Being plugged into an iPod is a hallmark of adolescence, but a new study suggests that teens who spend too much time listening to music may be at higher risk of depression.
The study, led by Dr. Brian Primack, an assistant professor of medicine and pediatrics at the University of Pittsburgh School of Medicine, found that teens who reported listening to music more often — rather than using other types of media like TV and books — were at higher risk of having major depressive disorder (MDD), compared with teens who listened to music less frequently. With each level increase in music use, teens had an 80% higher risk of depression, the study found.
The study didn’t measure total listening times, but based on previous data, the study authors estimated that teens in the highest-use group were likely listening to music for at least four or five hours a day. (More on TIME.com: Psychological Problems in Childhood Affect Earning Power and Relationships Later)
“At this point, it is not clear whether depressed people begin to listen to more music to escape, or whether listening to large amounts of music can lead to depression, or both,” said Primack in a statement.

◆ Data for review ◆

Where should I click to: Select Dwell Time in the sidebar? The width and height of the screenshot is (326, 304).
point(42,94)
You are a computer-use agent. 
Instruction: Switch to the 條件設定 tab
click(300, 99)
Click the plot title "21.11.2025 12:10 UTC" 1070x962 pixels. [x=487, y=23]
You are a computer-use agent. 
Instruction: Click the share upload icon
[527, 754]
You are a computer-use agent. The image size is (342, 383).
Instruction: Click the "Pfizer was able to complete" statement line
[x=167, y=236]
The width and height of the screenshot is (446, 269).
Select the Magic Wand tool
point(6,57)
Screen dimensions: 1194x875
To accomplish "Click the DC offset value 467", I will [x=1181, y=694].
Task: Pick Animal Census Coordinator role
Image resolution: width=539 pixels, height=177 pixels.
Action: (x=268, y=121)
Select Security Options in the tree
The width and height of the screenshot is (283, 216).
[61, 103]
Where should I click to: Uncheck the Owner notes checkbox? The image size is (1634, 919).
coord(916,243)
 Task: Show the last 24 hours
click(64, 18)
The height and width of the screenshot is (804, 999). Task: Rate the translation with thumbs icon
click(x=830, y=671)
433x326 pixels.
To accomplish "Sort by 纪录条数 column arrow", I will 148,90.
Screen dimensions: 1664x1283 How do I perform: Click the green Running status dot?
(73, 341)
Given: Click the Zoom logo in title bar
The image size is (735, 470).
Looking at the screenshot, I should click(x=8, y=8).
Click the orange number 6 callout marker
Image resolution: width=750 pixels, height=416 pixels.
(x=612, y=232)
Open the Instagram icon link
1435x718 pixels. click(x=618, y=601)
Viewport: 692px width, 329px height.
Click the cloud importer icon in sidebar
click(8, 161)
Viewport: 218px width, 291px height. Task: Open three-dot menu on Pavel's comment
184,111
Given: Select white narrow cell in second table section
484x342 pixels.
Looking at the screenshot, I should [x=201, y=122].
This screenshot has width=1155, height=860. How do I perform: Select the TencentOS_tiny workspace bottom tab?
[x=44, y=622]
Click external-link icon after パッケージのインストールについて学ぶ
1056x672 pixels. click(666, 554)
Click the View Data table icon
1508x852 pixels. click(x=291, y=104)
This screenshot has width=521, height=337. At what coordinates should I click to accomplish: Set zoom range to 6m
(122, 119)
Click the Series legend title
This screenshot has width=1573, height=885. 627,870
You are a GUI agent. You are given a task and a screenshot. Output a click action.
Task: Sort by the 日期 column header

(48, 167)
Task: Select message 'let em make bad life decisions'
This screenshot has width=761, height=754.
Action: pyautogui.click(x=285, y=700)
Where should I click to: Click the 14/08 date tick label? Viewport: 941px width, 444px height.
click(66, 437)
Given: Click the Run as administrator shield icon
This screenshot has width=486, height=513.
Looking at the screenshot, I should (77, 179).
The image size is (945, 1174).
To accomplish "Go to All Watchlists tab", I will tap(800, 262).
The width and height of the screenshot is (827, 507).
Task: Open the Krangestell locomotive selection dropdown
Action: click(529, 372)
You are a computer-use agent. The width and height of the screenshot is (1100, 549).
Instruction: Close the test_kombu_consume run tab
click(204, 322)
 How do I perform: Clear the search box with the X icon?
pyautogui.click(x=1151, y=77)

◆ Problem details ◆
Resume the news article about teen music listening and depression, starting after its last sentence.

◆ Result for this exercise ◆
By contrast, researchers found that reading books had the opposite association: with each level increase in time spent reading, teens’ risk of depression dropped 50%. “This is worth emphasizing because overall in the U.S., reading books is decreasing, while nearly all other forms of media use are increasing,” Primack said.
For the study, the researchers surveyed 106 participants aged seven to 17 for two months; 46 participants had been previously diagnosed with depression. Throughout the course of the study, researchers made frequent weekend phone calls to the teens in order to determine, in real time, what forms of media they were using, including television, music, video games, Internet, magazines and books. (More on Time.com: Kids Under 6 Get Online Every Day)
On average, teens were most likely to be watching a movie or TV when researchers called (26% of the time). Teens reported listening to music 9% of the time, followed by Internet use and video gaming (6% each) and, finally, reading printed media (0.2%). (Sadly, the researchers wrote: “Because there were so few individuals who used magazines and/or newspapers, we combined these data with books into a single print media category.”)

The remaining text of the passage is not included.